Verschnaufpause für Schuldner
Ziel des neuen Rechts ist, das Sanieren von Unternehmen, die in finanziellen Schwierigkeiten stecken, zu vereinfachen. Bisher endete ein Nachlassverfahren regelmässig im Konkurs oder in einem Nachlassvertrag, bei dem die Gläubiger meistens erhebliche Ausfälle – bis hin zum Totalverlust ihrer Forderungen – hinnehmen mussten. Nun soll das Nachlassverfahren dem Unternehmen auch gewährt werden können, um ihm eine viermonatige «Verschnaufpause» zu geben, die eine echte Betriebssanierung ermöglicht. In dieser Zeit kann das in Schieflage geratene Unternehmen eine gründliche Aufarbeitung und Erneuerung organisieren – und zwar ohne dabei unter dem Damoklesschwert einer sofortigen Betreibung zittern zu müssen! In dieser Phase können z.B. unvorteilhafte Verträge frisch ausgehandelt werden. Miet- und Leasingverträge lassen sich während dieser Stundung gegen Entschädigungszahlung kündigen.

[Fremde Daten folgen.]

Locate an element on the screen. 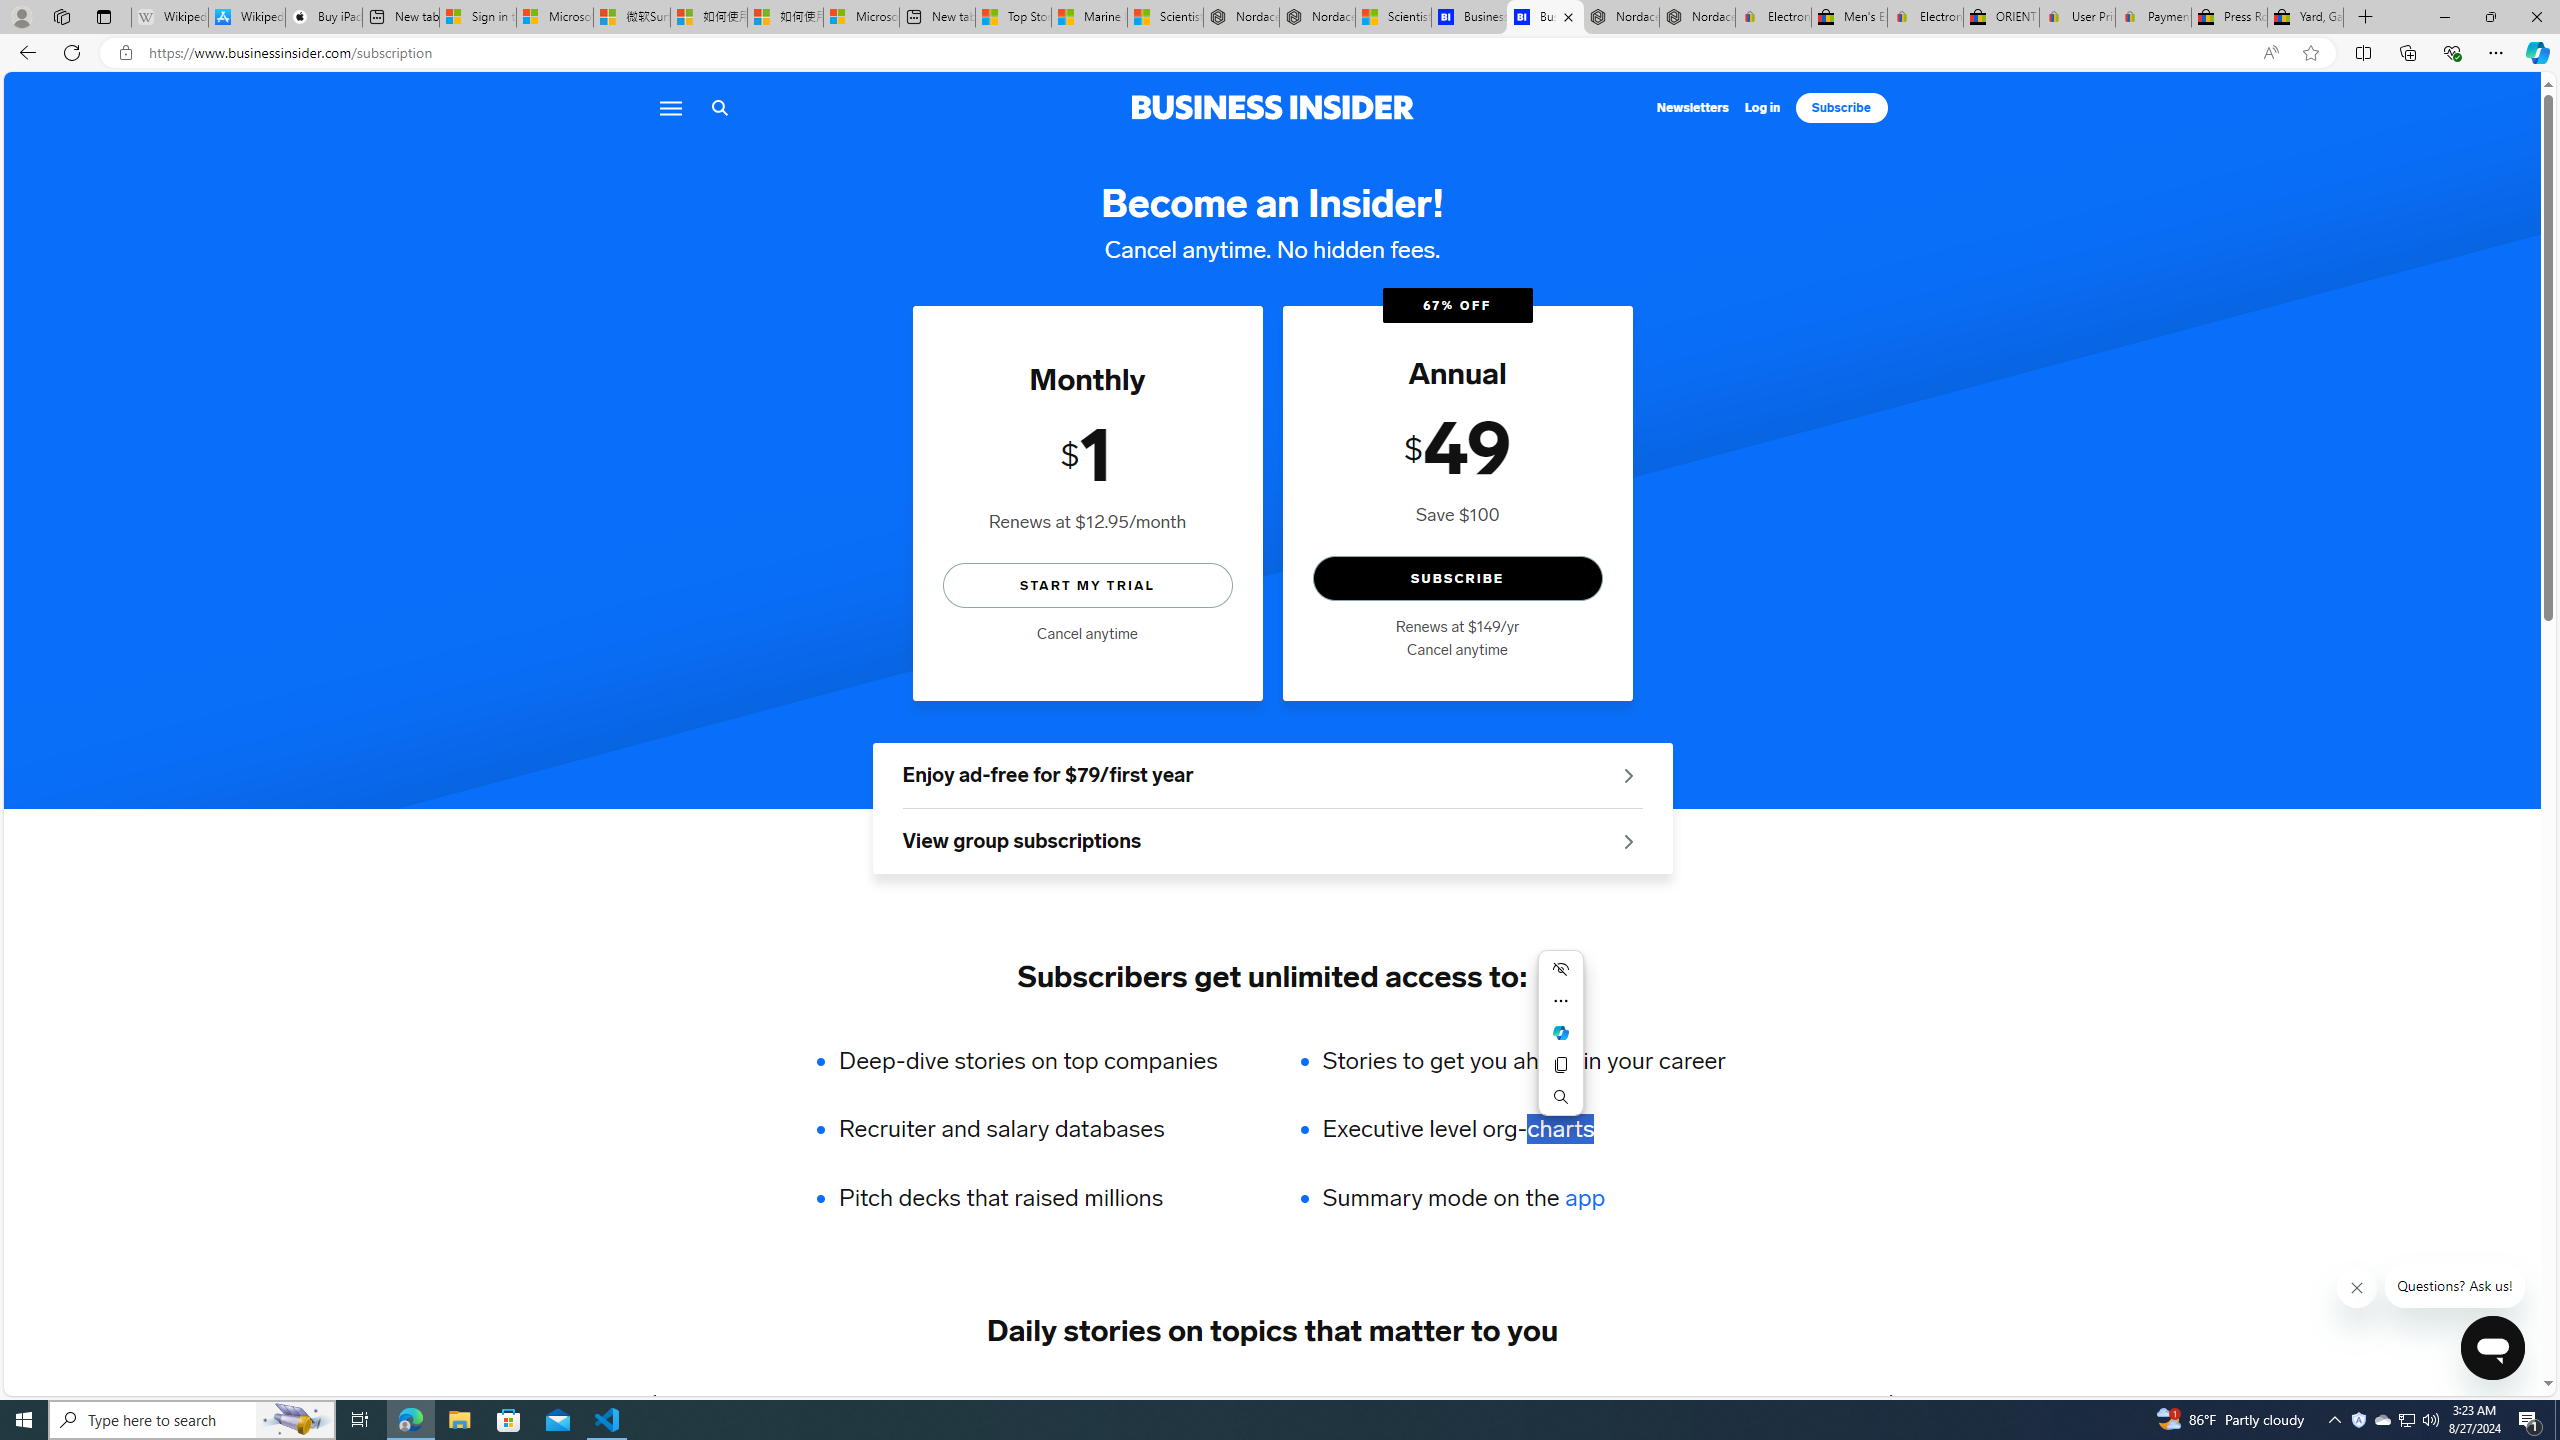  Executive level org-charts is located at coordinates (1522, 1129).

Die Nachlassstundung (sei sie nun provisorisch oder definitiv) muss auch nicht mehr zwingend in einem Nachlassvertrag enden oder zum Konkurs führen, wenn die Sanierung misslingen sollte. Die Nachlassstundung kann vom Richter wieder aufgehoben werden, wenn z.B. die Sanierung bereits während der Stundung gelingt. Es ist somit auch möglich, eine Nachlassstundung zu reinen Stundungszwecken zu bewilligen. Folglich kann dem Schuldner gerade diese Verschnaufpause wesentlich helfen, sich neu zu orientieren und zu positionieren.
Übernahme von Mitarbeitenden und Sozialplan
Das neue Sanierungsrecht hat seine Spuren aber nicht nur in der technischen und für Laien oft komplizierten Materie des SchKG hinterlassen, sondern auch im Einzelarbeitsrecht des OR bei den Bestimmungen zum Einzelarbeitsvertrag.
Unter dem alten Regime konnte ein Unternehmer, der eine Not leidende Firma im Rahmen einer Sanierung übernahm, Arbeitsverhältnisse nur in einem sehr eng begrenzten Rahmen nicht übernehmen. Faktisch war er verpflichtet, alle bestehenden Arbeitsverhältnisse «mitzuschleppen». Neu muss ein Sanierer nicht mehr alle Mitarbeitenden behalten. Somit ist es ihm im Rahmen einer Sanierung z.B. möglich, unrentable Betriebsteile zu schliessen und die betroffenen Arbeitsverhältnisse zu beenden. Die Beteiligten verhandeln im Einzelfall, welche Arbeitsverhältnisse bei der Betriebsübernahme weitergeführt werden sollen. Dabei wurde zum Ausgleich der Arbeitnehmerinteressen die allgemeine Sozialplanpflicht eingeführt. Sie gilt für Betriebe mit mehr als 250 Mitarbeitenden, die innert 30 Tagen über 30 Entlassungen aussprechen wollen.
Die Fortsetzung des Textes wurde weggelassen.